Erst Ticket, dann Maulkorb Im vergangenen Jahr ist Bernd Weipert dann "auf den Hund gekommen": Mit neun Wochen kam Nelson in die Familie, gut einen Monat später fuhr er zum ersten Mal als Welpe mit ins Wasserwirtschaftsamt. Auf die Idee, in der Bahn eine Karte zu lösen, wäre Weipert nie gekommen. Am Anfang sahen das auch die Zugbegleiter so, im März wurde der 49-Jährige dann zum ersten Mal angesprochen. "Seitdem löse ich jedes Mal einen Fahrschein."
Mittlerweile hat Nelson eine Schulterhöhe von 55 Zentimetern und wiegt rund 23 Kilogramm. Also kam die nächste Einschränkung: Maulkorb. Besonders bitter: Den ersten Schaffner, der auf den Maulkorb bestand, traf Weipert auf dem Heimweg: Mit Hund per Bahn zur Arbeit, dann aber abholen lassen, hätte das fast bedeutet. Zum Glück kannte er den Schaffner des nächsten Zuges, der ein Auge zudrückte.
Teurer als eigene Fahrt "Unser Hund wird als sehr freundlich aufgenommen", ärgert sich Weipert über den Maulkorb-Erlass. Vor allem: "Mit Maulkorb sieht ein Hund immer gleich viel gefährlicher aus." Dass sein Hund harmlos ist, hat Weipert sogar schwarz auf weiß: Seine Frau nehme Nelson regelmäßig in eine soziale Einrichtung mit, in der er mit Kindern spiele. "Deshalb haben wir eine Unbedenklichkeitserklärung." Weshalb die nicht auch der Bahn ausreicht, das beantwortet das Unternehmen auf unsere Anfrage allerdings nicht. Stattdessen gibt es aus der Pressestelle nur den Hinweis auf die Allgemeinen Geschäftsbedingungen (siehe Info-Kasten rechts). Bernd Weipert ärgert sich indes weiter: "Wenn ich so oft Rad fahren würde wie früher und meinen Hund einmal in der Woche mit zur Arbeit nehme, würde mich das mehr als meine Dauerkarte kosten."

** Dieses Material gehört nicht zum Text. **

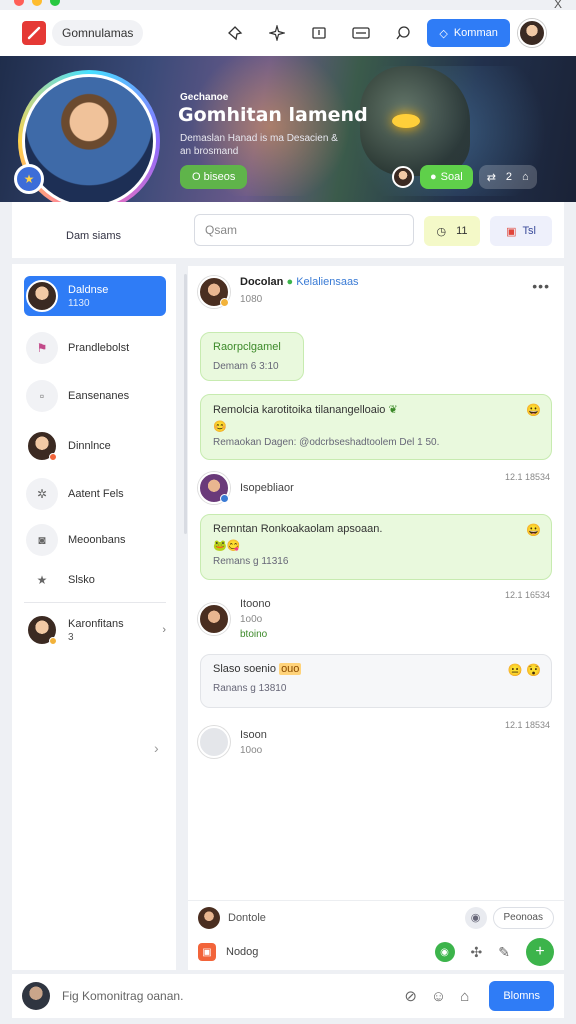  Describe the element at coordinates (444, 34) in the screenshot. I see `diamond-icon: ◇` at that location.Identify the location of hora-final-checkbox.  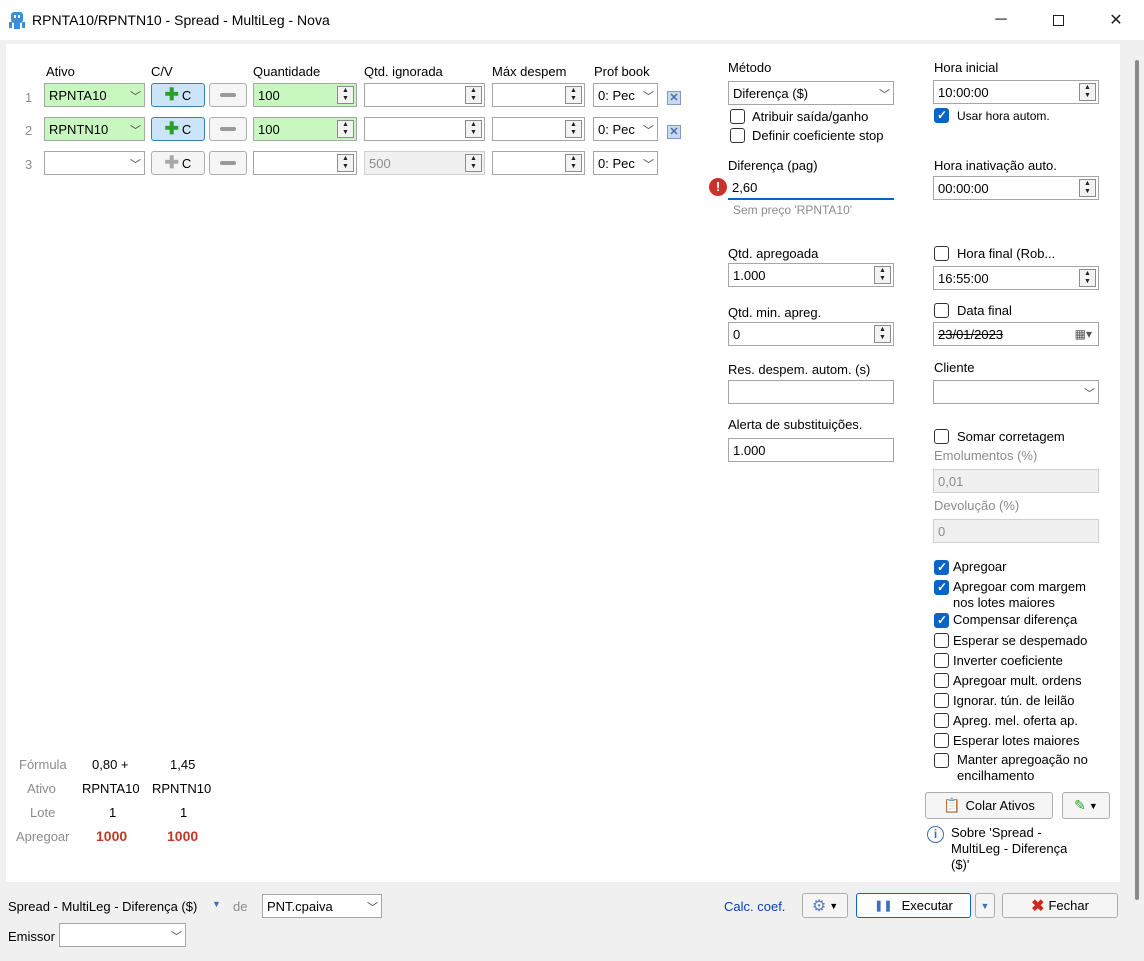
(942, 254).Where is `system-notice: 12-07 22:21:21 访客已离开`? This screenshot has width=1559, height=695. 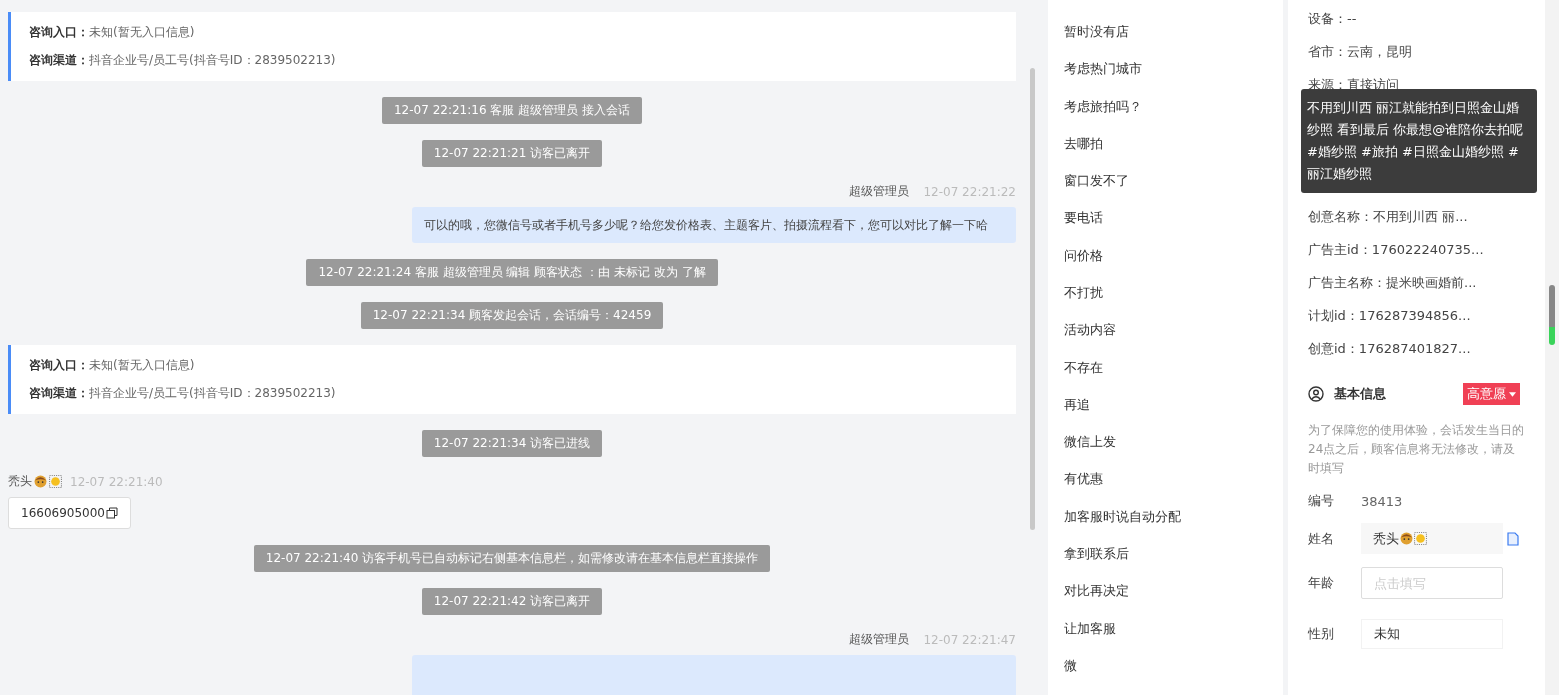
system-notice: 12-07 22:21:21 访客已离开 is located at coordinates (512, 154).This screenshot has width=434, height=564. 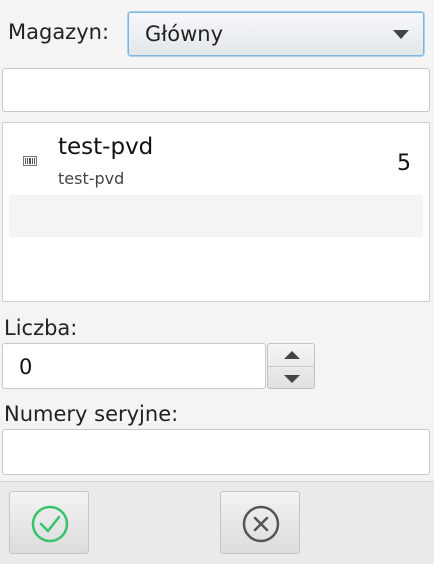 What do you see at coordinates (59, 32) in the screenshot?
I see `warehouse-label: Magazyn:` at bounding box center [59, 32].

Aus den Bestimmungen der Bahn: Tiere
Laut den Geschäftsbedingungen der Bahn werden "lebende Haustiere, die bis zur Größe einer Hauskatze, ungefährlich und in geschlossenen Behältnissen (zum Beispiel Tierboxen) wie Handgepäck untergebracht sind", unentgeltlich mitgenommen. Bei den Behältnissen müssen Beeinträchtigungen für Personen und Sachen ausgeschlossen sein. Ohne Käfig werden Hunde nur mitgenommen, wenn sie "angeleint und mit einem für sie geeigneten Maulkorb versehen sind". Diese Hunde werden zum halben Normal- oder Sparpreis befördert. BahnCard-Rabatt gibt es keinen.
Fahrrad
Die Mitnahme von Fahrrädern ist im Regionalverkehr in so genannten Mehrzweckabteilen möglich, die von außen sichtbar mit einem Fahrradsymbol markiert sind. Grundsätzlich gibt die Bahn keine Mitnahmegarantie: "Wenn es eng werden sollte, leidet jedoch die Sicherheit", begründet die Bahn dieses Vorgehen auf ihrer Homepage. Zusammenklappbare Räder und Fahrräder mit einer Reifengröße bis zu 20 Zoll zählen zu Handgepäck und sind damit kostenlos. Für Strecken bis zu 50 Kilometer einfache und 20 Kilometer Hin- und Rück-Fahrt gibt es ein Kurzstrecken-Ticket, das dann auch für die Räder sämtlicher mitfahrender Kinder bis 15 Jahren gilt. Für weitere Fahrten mit beliebiger Länge in Bayern gibt es die Fahrrad-Tageskarte, die pauschal fünf Euro kostet.